La serata è stata organizzata in modo da non svolgersi a distanza, ma in presenza. A parte i collegamenti da Londra e Parigi, per dare a tutti la possibilità di esserci, non dal divano di casa propria, la cerimonia si è svolta come di consueto a Los Angeles, ma in forma molto ridotta: niente pubblico, se non i candidati. Decisamente sottotono, ma in un contesto particolare, dettato dalle attuali norme sanitarie. L’altra novità di quest’anno è stata la chiusura della serata con l’annuncio del vincitore nella categoria Migliore Attore Protagonista e non del Miglior Film. La statuetta è andata a Anthony Hopkins, per il film The Father. L’attore, che finora aveva vinto un solo Oscar per Il Silenzio Degli Innocenti, purtroppo non era presente: un finale deludente per una cerimonia già segnata da pesanti carenze. La vittoria di Hopkins è stata comunque sorprendente per i più, che si aspettavano l’Oscar postumo a Chadwick Boseman per Ma Rainey’s Black Bottom.
Premi all’altezza delle candidature, senza dubbio, ma molte pellicole avrebbero meritato molto di più. Nomadland, di Chloé Zhao, ha trionfato su tutti: Miglior Film, Migliore Regia, Migliore Attrice Protagonista a Frances McDormand. Incredibile che un film come Il Processo Ai Chicago 7 risulti senza neppure una statuetta, al netto di ben sei meritate candidature! Più o meno la stessa sorte di Minari, che purtroppo ha portato a casa un solo premio, quello come Migliore Attrice Non Protagonista a Youn Yuh-Jung. Anche in questo caso, parliamo di un film che avrebbe meritato un riconoscimento maggiore.
E sempre a proposito di delusioni, vanno menzionati due grandi nomi del Cinema, snobbati dall’Academy: Glenn Close, che nonostante una strepitosa interpretazione in Hillbilly Elegy anche stavolta non è riuscita a portare l’Oscar a casa, e Tenet: quest’ultimo ha conquistato un solo premio, per Migliori Effetti Visivi; peccato per la sceneggiatura e per l’ottima regia di Christopher Nolan.

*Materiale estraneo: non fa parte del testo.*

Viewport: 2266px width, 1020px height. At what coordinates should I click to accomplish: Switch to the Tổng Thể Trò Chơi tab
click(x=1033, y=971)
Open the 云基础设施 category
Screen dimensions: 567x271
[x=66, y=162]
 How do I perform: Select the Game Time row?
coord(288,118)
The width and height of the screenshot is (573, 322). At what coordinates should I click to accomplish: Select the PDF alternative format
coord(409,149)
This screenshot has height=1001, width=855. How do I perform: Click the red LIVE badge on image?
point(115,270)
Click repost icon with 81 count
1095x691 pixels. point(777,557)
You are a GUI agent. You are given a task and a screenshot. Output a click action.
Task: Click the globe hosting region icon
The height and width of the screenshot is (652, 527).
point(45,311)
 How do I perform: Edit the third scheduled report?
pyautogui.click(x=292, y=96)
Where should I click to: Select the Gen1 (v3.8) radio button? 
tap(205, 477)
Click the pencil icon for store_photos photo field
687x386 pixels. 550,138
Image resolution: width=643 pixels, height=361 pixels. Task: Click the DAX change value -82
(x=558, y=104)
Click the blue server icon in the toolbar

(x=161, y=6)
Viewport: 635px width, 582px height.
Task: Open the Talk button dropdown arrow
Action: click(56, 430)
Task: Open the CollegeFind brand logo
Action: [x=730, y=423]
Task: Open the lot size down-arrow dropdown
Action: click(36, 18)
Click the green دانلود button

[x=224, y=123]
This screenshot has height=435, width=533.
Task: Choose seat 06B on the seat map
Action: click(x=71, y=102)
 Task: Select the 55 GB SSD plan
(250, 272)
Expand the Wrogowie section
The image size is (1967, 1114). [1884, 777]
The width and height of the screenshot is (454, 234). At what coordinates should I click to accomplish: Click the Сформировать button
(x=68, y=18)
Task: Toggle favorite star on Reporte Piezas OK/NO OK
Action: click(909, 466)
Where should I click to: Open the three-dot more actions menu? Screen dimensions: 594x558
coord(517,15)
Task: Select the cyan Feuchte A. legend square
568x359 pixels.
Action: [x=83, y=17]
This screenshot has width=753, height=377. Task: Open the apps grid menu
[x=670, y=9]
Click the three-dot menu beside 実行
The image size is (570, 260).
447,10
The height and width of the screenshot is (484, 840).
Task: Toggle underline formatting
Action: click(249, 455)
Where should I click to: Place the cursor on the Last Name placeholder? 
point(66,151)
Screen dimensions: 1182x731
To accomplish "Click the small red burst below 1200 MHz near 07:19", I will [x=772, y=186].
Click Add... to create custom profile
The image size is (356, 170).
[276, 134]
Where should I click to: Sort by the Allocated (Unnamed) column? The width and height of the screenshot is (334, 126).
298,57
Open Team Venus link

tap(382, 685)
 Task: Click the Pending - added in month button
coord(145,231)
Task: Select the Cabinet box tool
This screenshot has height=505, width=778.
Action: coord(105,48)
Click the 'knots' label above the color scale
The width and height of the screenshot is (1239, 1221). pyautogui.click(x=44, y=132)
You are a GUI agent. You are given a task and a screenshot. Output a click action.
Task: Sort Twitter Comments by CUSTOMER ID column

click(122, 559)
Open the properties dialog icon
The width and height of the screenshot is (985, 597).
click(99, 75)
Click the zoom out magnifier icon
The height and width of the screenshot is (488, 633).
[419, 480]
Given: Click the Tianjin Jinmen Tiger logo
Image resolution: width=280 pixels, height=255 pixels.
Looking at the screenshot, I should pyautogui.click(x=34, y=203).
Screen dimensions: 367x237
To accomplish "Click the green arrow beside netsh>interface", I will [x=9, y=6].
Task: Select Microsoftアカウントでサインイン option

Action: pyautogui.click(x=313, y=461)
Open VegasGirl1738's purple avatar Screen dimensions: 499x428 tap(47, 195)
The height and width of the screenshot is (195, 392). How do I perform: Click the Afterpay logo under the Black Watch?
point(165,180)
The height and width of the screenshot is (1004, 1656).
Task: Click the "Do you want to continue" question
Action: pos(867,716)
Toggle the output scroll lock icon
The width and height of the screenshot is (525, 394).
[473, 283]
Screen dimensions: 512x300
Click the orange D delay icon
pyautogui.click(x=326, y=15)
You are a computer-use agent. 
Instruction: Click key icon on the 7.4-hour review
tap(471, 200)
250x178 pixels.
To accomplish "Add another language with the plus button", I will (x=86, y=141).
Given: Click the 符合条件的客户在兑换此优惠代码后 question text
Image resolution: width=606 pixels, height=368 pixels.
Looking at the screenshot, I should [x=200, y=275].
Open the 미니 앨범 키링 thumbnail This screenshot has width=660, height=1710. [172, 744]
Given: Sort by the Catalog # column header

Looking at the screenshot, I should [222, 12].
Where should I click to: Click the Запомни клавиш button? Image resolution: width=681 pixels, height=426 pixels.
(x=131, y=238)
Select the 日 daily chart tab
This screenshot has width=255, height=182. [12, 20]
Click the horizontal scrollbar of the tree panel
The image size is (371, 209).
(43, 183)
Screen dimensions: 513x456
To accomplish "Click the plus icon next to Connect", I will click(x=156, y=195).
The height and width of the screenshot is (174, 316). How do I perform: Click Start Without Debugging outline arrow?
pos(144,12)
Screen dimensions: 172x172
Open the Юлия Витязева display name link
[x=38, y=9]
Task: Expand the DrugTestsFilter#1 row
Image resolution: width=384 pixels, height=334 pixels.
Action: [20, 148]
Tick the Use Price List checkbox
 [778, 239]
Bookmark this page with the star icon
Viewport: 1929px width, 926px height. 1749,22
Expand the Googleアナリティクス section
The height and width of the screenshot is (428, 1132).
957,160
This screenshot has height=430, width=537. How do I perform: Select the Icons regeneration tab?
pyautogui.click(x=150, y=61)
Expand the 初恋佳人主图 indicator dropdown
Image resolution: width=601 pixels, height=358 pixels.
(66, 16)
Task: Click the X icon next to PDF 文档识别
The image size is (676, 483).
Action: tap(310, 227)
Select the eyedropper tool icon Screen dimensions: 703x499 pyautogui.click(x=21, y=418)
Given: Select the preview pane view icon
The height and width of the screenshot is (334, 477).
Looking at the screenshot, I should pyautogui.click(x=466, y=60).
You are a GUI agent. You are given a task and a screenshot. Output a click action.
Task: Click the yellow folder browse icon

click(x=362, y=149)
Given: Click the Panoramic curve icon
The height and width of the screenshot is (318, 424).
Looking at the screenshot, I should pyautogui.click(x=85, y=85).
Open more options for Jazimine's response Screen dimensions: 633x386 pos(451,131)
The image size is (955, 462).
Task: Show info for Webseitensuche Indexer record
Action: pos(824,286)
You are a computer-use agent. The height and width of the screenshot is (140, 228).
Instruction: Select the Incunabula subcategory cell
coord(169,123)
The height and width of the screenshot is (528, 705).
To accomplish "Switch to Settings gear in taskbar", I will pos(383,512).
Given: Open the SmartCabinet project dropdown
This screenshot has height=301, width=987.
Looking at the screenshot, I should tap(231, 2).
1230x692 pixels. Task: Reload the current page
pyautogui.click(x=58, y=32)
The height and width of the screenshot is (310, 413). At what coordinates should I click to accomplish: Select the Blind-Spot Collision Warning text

Le nuove regole per partecipare agli Academy Awards prevedono una serie di severi criteri. I requisiti per aggiudicarsi l’ambita statuetta riguardano l’inclusività. Bisogna, cioè, garantire una equa rappresentanza in termini di: etnia, disabilità, genere e orientamento sessuale. Se i film non rispetteranno le categorie stabilite dall’Academy, non potranno concorrere. Un criterio giusto, certamente, ma anche penalizzante. Quanti film, da un punto di vista meramente artistico e non moralmente ineccepibili, saranno ammessi d’ora in poi? E a quale prezzo? Se l’arte cinematografica dovesse sottostare al politically correct a tutti i costi, non ci sarebbero più pellicole come Il Padrino, o Via Col Vento (già al centro di polemiche per razzismo). Siamo sicuri che sia davvero questa la strada giusta per il futuro del Cinema?